Christopher Godfrey, PhD, an associate professor of psychology at Pace University’s New York City campus, is examining how healthcare can better serve medically disenfranchised populations. His research moves beyond the standard clinical encounter and emphasizes the importance of considering patients’ life experiences, trust in institutions, and decision-making processes.
“Patients carry a lifetime of experiences that shape how they interact with providers, how they trust institutions, and how they make decisions,” Godfrey said.
Godfrey has identified a gap in existing research on the healthcare experiences of marginalized groups. These include Black and brown communities, economically disadvantaged families, LGBTQ+ individuals, women, older adults, and people living with HIV/AIDS. To address this deficiency, he leads the Center for Urban Health and Education Research Lab (CUHER) at Pace University. The lab collaborates with local communities to understand how these populations make health-related decisions.
Godfrey’s work involves mapping self-reported patient experiences alongside physiological data to ensure underrepresented voices are included in healthcare discussions. “It’s validating,” he said, “because it means these conversations belong in primary care, not just in a specialist’s office after something has gone wrong.”
A significant portion of his research focuses on sexual health conversations within primary care settings. He notes that these discussions are often limited to risk assessment rather than addressing topics such as pleasure or discomfort. Another area of study explores how lesbian, gay, and bisexual individuals decide what information to share with their primary care providers.
“Sometimes it’s full disclosure, sometimes it’s partial, sometimes it’s silence. What matters is that people are constantly evaluating—is this someone I can trust with this part of myself?” Godfrey said.
He describes these approaches as examples of resilience among patients who navigate a system that may not always meet their needs.
During the COVID-19 pandemic and its aftermath, Godfrey studied mental health among healthcare workers and found that family support played a critical role in sustaining frontline workers—more so than institutional recognition. He also observed unique dynamics within households containing multiple healthcare professionals—what he calls “medical families.”
“We talk about military families. Well, there are medical families too. They support each other in ways outsiders can’t,” he said.
Communication remains central to Godfrey’s approach to improving healthcare outcomes.
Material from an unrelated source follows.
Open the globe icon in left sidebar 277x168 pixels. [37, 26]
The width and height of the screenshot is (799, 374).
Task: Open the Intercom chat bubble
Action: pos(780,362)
He stresses the need for better support systems for patients who may lack access or resources when engaging with providers.
Reflecting on his own experience as a patient who sends journal articles ahead of appointments—a practice he jokes makes him “a provider’s nightmare”—Godfrey acknowledged: ”Not everyone has the time, access, or background to do that research. My heart goes out to them.”
He advocates for initiatives aimed at teaching communication skills and creating advocates for vulnerable populations within the healthcare system.
Godfrey concludes that true progress will come when both patients’ and providers’ voices are heard: “You don’t have a healthcare system without people,” he said. “And their voices have to be at the center.”